Viel beachteter Börsengang des mittelständischen Unternehmens mit rund 360 Mitarbeitern am 24. Oktober 2012

Montag, 21. Januar 2013: Der Aufsichtsrat der Hess AG beschließt einstimmig, die Vorstände Christoph Hess und Peter Ziegler abzuberufen. Der Vorwurf: Bilanzmanipulationen. Zum neuen Vorstand wird Till Becker berufen, einst in Diensten des Automobilbauers Daimler. Dienstag, 22. Januar 2013: Christoph Hess erklärt, er könne die gegen ihn erhobenen Vorwürfe nicht nachvollziehen.

Mittwoch, 23. Januar 2013: Die Staatsanwaltschaft Mannheim, spezialisiert auf Wirtschaftsstrafsachen, nimmt Ermittlungen auf.

Donnerstag, 24. Januar 2013: Seniorchef Jürgen G. Hess bietet an, wieder in die Ge schäftsleitung zurückzukehren.

Freitag, 25. Januar 2013: Der neue Vorstand Till Becker stellt sich den Mitarbeitern vor.

Mittwoch, 30. Januar 2013: Beamte der Landespolizeidirektion Freiburg durchsuchen im Auftrag der Staatsanwaltschaft Mannheim die Firmenräume und nehmen Akten und Dokumente mit. Auch im Privathaus von Christoph Hess in Villingen beschlagnahmen die Beamten Unterlagen.

Montag, 4. Februar 2013: Die Staatsanwaltschaft teilt mit, sie habe ihre Ermittlungen wegen des Verdachts auf Beihilfe gegen zwei Mitarbeiter der Firma ausgeweitet.

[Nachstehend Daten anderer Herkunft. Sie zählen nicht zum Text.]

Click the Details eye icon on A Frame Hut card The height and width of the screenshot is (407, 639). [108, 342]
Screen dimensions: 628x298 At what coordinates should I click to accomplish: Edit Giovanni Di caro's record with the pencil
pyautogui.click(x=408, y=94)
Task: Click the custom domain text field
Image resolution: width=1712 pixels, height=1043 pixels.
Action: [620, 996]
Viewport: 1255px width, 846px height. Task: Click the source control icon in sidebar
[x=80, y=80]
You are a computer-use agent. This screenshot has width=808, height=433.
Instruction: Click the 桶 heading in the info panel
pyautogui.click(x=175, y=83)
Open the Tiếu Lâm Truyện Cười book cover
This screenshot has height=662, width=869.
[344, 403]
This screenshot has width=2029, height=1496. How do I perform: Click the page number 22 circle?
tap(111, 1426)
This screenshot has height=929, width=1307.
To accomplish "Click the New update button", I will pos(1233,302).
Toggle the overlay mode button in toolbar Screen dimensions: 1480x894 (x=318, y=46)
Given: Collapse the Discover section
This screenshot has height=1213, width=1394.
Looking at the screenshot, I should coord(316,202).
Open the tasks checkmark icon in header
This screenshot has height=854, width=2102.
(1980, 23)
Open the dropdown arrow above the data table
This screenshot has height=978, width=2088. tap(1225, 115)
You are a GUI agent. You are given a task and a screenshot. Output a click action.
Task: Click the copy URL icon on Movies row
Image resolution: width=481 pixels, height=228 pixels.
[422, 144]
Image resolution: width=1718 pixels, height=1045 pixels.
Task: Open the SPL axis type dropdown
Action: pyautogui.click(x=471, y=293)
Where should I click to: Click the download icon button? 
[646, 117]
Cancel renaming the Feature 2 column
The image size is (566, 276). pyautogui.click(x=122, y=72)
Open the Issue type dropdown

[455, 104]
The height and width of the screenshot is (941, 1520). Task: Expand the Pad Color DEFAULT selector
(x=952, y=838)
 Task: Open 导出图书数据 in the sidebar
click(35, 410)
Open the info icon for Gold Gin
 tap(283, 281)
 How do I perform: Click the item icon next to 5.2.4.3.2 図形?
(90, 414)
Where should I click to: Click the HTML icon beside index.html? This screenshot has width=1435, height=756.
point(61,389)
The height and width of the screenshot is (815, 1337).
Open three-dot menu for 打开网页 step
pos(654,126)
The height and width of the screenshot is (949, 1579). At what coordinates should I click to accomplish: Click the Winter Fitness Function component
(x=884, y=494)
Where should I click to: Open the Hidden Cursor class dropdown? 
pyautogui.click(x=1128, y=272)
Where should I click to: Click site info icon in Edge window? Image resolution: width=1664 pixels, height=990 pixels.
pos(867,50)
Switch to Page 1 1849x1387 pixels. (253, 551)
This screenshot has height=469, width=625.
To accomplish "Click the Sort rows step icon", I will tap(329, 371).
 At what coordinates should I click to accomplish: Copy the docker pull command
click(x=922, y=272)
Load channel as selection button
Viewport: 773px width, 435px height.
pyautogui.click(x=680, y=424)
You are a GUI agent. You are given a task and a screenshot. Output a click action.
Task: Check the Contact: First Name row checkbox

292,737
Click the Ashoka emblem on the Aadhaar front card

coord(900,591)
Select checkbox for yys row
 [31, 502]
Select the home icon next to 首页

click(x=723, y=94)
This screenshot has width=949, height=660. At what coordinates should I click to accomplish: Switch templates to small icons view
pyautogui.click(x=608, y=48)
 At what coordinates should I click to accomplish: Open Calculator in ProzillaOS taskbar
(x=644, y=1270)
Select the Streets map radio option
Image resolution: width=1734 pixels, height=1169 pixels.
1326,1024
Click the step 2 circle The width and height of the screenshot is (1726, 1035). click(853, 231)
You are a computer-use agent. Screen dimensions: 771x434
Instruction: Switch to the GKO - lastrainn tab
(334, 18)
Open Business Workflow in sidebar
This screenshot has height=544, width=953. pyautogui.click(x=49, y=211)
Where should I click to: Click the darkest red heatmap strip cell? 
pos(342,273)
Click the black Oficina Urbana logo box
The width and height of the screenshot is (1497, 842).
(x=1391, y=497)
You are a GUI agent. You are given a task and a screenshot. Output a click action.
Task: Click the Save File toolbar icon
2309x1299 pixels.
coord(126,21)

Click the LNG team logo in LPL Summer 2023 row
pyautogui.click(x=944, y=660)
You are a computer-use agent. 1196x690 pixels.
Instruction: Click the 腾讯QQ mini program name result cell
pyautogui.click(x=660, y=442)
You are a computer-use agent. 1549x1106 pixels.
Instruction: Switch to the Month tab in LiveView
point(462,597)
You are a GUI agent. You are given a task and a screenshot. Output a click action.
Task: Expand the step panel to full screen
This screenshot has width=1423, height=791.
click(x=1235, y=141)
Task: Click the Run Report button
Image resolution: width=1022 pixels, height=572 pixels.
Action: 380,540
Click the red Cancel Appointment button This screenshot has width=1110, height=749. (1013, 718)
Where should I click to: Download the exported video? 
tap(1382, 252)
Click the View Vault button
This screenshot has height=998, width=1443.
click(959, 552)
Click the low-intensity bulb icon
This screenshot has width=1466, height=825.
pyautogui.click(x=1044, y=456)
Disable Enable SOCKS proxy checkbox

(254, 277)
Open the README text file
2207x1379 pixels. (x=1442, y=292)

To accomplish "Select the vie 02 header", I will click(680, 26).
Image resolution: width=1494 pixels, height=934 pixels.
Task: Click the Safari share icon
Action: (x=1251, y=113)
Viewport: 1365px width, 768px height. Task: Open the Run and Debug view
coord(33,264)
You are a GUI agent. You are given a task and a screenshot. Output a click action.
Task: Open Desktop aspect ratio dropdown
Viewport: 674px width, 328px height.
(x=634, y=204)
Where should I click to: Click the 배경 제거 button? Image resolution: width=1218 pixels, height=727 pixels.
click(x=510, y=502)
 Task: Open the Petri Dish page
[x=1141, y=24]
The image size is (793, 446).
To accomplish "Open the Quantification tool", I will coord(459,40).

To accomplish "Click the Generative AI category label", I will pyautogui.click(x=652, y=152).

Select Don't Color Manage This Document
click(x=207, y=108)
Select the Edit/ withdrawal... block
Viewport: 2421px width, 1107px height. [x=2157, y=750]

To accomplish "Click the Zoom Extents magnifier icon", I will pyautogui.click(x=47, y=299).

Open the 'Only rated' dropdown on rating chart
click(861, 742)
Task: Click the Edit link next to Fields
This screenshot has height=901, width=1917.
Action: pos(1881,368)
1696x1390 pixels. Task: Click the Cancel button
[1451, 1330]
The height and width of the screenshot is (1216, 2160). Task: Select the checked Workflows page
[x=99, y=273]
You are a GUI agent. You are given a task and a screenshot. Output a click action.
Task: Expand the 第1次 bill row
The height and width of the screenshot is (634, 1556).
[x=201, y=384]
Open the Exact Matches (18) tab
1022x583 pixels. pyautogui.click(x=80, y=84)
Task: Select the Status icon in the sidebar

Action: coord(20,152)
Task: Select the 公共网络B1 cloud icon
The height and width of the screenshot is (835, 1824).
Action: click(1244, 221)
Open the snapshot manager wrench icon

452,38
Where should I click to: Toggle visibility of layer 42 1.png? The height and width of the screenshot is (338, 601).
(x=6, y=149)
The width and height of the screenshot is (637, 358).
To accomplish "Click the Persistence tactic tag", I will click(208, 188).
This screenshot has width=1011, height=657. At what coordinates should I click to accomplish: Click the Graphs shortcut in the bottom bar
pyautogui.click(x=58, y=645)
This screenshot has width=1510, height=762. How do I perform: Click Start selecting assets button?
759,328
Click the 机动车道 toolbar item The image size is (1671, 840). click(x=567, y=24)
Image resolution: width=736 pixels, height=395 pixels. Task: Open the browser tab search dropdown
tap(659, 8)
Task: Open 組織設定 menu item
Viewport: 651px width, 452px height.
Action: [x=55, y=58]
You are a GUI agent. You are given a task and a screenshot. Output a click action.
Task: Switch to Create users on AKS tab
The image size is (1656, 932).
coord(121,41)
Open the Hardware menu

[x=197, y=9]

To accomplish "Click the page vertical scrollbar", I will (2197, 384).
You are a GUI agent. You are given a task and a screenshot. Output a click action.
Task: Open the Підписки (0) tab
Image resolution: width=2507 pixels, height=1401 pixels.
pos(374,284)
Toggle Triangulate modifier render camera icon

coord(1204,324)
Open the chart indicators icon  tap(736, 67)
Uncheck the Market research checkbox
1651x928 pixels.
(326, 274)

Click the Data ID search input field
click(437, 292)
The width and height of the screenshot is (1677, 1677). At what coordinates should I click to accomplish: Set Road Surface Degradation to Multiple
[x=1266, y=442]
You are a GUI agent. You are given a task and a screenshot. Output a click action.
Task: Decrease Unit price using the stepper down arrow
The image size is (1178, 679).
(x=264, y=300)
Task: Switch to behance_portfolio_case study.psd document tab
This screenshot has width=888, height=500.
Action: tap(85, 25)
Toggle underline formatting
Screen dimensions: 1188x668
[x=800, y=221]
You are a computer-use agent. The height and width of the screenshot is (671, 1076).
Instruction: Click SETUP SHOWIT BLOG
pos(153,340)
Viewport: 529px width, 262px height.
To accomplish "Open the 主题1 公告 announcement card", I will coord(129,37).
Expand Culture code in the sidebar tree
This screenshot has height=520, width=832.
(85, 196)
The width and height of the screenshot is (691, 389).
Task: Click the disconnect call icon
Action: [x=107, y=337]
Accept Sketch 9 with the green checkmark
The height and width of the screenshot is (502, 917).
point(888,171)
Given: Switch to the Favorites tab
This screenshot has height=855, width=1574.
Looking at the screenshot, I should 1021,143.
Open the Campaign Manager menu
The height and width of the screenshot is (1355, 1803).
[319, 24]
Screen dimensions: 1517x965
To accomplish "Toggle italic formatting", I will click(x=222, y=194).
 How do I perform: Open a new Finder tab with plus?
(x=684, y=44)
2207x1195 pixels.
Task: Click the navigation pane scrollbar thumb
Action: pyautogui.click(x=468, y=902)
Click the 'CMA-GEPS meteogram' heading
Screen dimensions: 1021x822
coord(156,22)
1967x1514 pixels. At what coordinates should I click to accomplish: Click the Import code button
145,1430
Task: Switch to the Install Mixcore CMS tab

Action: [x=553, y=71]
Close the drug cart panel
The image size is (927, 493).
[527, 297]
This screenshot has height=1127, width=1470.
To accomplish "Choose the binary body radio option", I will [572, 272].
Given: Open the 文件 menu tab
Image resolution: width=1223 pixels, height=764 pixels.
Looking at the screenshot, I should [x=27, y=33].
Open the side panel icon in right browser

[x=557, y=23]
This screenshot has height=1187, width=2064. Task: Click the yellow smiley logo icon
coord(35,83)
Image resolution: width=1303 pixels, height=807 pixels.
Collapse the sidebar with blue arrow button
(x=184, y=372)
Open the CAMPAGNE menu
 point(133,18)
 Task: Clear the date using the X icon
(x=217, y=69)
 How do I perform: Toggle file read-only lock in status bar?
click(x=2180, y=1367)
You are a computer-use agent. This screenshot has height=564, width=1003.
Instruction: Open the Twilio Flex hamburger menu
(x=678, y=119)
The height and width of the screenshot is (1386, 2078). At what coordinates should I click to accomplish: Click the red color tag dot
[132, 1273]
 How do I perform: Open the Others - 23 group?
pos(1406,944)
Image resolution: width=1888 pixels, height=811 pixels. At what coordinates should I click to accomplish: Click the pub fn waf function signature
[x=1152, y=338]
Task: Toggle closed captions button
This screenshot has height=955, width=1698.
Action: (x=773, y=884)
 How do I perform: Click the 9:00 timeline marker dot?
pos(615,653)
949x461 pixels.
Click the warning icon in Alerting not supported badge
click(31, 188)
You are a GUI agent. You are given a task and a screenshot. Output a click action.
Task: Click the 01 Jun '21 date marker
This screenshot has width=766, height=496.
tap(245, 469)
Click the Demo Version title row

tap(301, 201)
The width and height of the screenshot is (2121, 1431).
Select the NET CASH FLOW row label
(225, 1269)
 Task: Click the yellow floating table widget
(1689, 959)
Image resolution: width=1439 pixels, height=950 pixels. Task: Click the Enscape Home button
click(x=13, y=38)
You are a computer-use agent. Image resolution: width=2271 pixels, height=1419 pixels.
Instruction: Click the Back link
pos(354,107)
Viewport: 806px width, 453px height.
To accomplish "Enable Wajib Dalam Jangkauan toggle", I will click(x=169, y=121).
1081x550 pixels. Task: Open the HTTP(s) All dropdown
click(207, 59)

Dienstag, 5. Februar 2013: Die Hess AG teilt mit, Tochtergesellschaften hätten aufgrund des Einfrierens der Kreditlinien akuten Liquiditätsbedarf. Christoph Hess und Peter Ziegler attackieren in einer Stellungnahme die neue Führung des Unternehmens heftig.

Mittwoch, 13. Februar 2013: Der Vorstand entscheidet, Insolvenzantrag zu stellen.